(Excerto apresentado):
——————
As obrigações da lei natural não cessam na sociedade, mas somente se estreitam mais em muitos casos, e têm castigos conhecidos, que as leis humanas lhes anexaram, a fim de forçar o seu cumprimento. Assim a lei natural é como uma regra eterna para todos os homens, tanto legisladores como os outros. As regras que eles estabelecem para dirigir as acções dos homens devem, bem como mas as suas próprias acções, e as dos outros homens, conformar-se com a lei natural, i. e. com a vontade de Deus, de que aquela é uma declaração; e sendo a conservação do género humano a lei fundamental da natureza, nenhuma sanção humana  pode ser boa ou válida, uma vez que lhe seja oposta” (Locker, 1999: 112-113).

Segundo Hooker Hooker (in Locker, 1999: 113) “Há duas bases sobre que se sustentam as sociedades públicas, uma é a inclinação natural, pela qual todos os homens desejam vida social e companhia,  a outra é um pacto em que os homens convieram expressa ou tacitamente a respeito da maneira da sua união em viverem juntos: este é o que nós chamamos a lei de uma república, a verdadeira alma de um corpo político, cujas partes são animadas pela lei, unidas e postas num movimento tal que requer o bem público. As leis políticas, feitas para o regime e ordem externa entre os homens, nunca são feitas como deviam ser, excepto se presumirmos que a vontade do homem é inteiramente obstinada, rebelde, e avessa a obedecer às leis sagradas da sua natureza; em uma palavra: a não presumirmos que o homem está a respeito da sua mente depravada, pouco melhor do que uma fera, eles providenciam de acordo para regular as acções exteriores ao homem de uma maneira tal, que não sirvam de impedimento ao bem comum, para o qual são instituídas as sociedades. E se não fizerem isto, elas não são perfeitas.”
——————
(Material fornecido):
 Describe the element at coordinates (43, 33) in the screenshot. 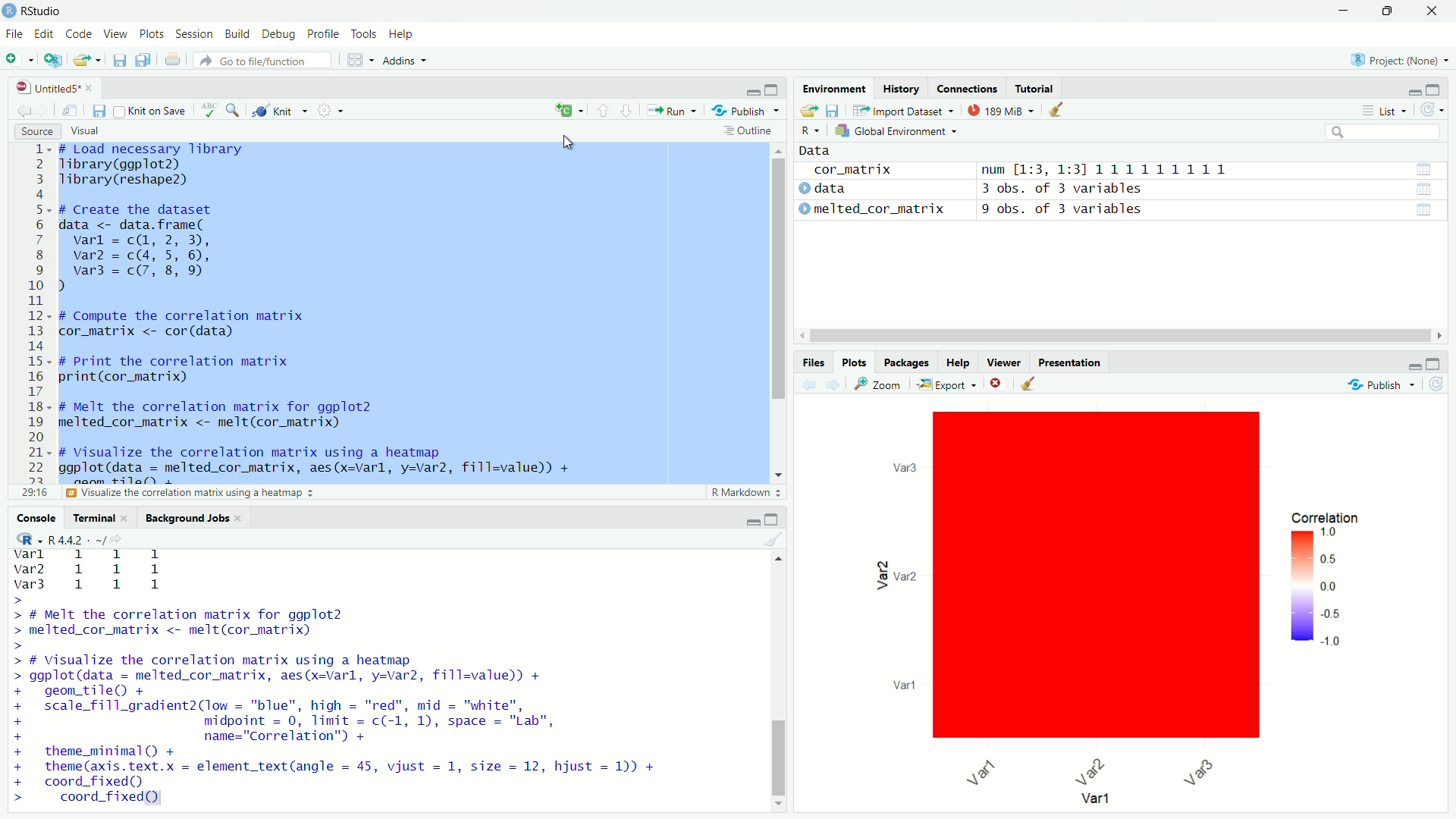

I see `edit` at that location.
——————
(Objetivo 1):
Responda às perguntas seguintes sobre o excerto acerca da lei natural:
(a) Para quem é a lei natural uma regra eterna?
(b) Qual é a lei fundamental da natureza?
(c) Segundo Hooker, quais são as duas bases que sustentam as sociedades públicas?
(Objetivo 2): Retome o excerto sobre a lei natural e as sociedades públicas e continue-o a partir do ponto em que termina.

(Resposta 1):
(a) Para todos os homens, tanto legisladores como os outros.
(b) A conservação do género humano.
(c) A inclinação natural, pela qual todos os homens desejam vida social e companhia, e um pacto em que os homens convieram, expressa ou tacitamente, sobre a maneira da sua união em viverem juntos.

(Resposta 2):
(…).

“Aquele que está exposto ao poder arbitrário de um homem que tem o mando de cem mil homens , está numa condição pior do que aquele que está exposto ao poder arbitrário de cem mil homens, considerados cada um de per si só: pois que ninguém está certo de que a vontade daquele, que tem um tal comando, é melhor que a dos outros homens, não obstante a sua força ser cem mil vezes mais forte. E por isso qualquer que for a forma da república, o poder directório deve governar por meio de leis inteligentes e aceites, e não por ditames extemporâneos e resoluções indeterminadas: pois que em tal caso o género humano estará numa condição muito pior que a do estado natural, se eles tiverem armado um ou uns poucos de homens com o poder unido de uma multidão, para o obrigar a obedecer, segundo lhes agradar, aos exorbitantes e ilimitados decretos de seus pensamentos repentinos ou vontades em limite, e até então desconhecidas, sem ter regra alguma estabelecida, que possa guiar e justificar as suas acções: porquanto, como todo o poder que o governo tem é unicamente para o bem da sociedade, e não deve ser arbitrário, ou segundo a vontade do governante; por isso deve ser exercido por meio de leis estabelecidas e promulgadas,  a fim de que o povo não só possa saber qual é a sua obrigação, e esteja a salvo e seguro dentro dos limites da lei, mas também para que os governantes se contenham dentro dos seus devidos limites, e não sejam tentados pelo poder que eles têm nas suas mãos e empregá-lo para fins e medidas contrárias ao bem público, e que o povo não aprove espontaneamente” (Locker, 1999: 114-115).

(…).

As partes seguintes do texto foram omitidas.